##### Extract provided
In 1995, high-school senior Isabelle, who goes by Izzy, visits Willard State Asylum with her foster mother, Peg, who has access to the building as a museum curator. Being near an institution for those with mental illnesses reminds Izzy of her birth mother being admitted to Elmira Psychiatric Center. On the grounds, Izzy finds goslings that she thinks are dead but were only pretending to be. Izzy passes by Willard’s cemetery, main building, and patient wards. She is struck by the wire cages around fire escapes.
Peg tells Izzy about Willard’s first patient, Mary Rote, who arrived by boat in 1869. Over time, patients began to be treated poorly: Half of the residents died in the institution. Izzy reflects on how well Peg and her husband, Harry, treat her. She’s worried that her current living situation is “too good to be true” (6). Peg asks if Izzy is hot and offers to buy her short-sleeve shirts. Izzy says she prefers long-sleeved shirts and thinks about the scars from self-harm that the sleeves cover.
Patients from Elmira Psychiatric Center, which is nearby, are out for a walk. Izzy shares that her biological mother was admitted there. Peg apologizes for being unaware of this fact and offers to listen if Izzy ever wants to talk about her mother.
##########
##### Source material
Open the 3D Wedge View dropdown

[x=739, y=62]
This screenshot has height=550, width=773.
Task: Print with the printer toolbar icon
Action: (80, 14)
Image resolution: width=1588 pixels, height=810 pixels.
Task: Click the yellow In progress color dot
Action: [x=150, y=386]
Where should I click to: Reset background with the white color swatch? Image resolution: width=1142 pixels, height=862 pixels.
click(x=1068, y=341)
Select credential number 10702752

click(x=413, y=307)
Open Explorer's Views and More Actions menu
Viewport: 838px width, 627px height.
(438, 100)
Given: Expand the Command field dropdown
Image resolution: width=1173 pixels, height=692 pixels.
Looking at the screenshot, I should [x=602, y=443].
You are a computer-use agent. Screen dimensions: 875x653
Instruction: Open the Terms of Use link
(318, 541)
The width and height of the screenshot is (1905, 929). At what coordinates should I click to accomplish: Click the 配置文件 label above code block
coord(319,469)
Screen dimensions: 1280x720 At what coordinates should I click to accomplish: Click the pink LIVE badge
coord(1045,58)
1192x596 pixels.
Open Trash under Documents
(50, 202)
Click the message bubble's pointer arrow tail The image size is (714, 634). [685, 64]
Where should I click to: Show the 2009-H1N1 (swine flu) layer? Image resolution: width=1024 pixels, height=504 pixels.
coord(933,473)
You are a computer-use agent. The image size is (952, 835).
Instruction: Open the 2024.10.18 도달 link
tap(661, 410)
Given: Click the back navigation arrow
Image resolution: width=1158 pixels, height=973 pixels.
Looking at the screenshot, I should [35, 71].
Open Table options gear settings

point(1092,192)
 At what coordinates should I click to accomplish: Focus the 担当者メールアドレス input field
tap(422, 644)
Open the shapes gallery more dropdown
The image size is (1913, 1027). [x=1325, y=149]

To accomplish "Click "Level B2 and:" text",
##########
**Exercise goal**. Retype the summary of Izzy's visit to Willard State Asylum in full, word for word.

**Answer space**.
In 1995, high-school senior Isabelle, who goes by Izzy, visits Willard State Asylum with her foster mother, Peg, who has access to the building as a museum curator. Being near an institution for those with mental illnesses reminds Izzy of her birth mother being admitted to Elmira Psychiatric Center. On the grounds, Izzy finds goslings that she thinks are dead but were only pretending to be. Izzy passes by Willard’s cemetery, main building, and patient wards. She is struck by the wire cages around fire escapes.
Peg tells Izzy about Willard’s first patient, Mary Rote, who arrived by boat in 1869. Over time, patients began to be treated poorly: Half of the residents died in the institution. Izzy reflects on how well Peg and her husband, Harry, treat her. She’s worried that her current living situation is “too good to be true” (6). Peg asks if Izzy is hot and offers to buy her short-sleeve shirts. Izzy says she prefers long-sleeved shirts and thinks about the scars from self-harm that the sleeves cover.
Patients from Elmira Psychiatric Center, which is nearby, are out for a walk. Izzy shares that her biological mother was admitted there. Peg apologizes for being unaware of this fact and offers to listen if Izzy ever wants to talk about her mother.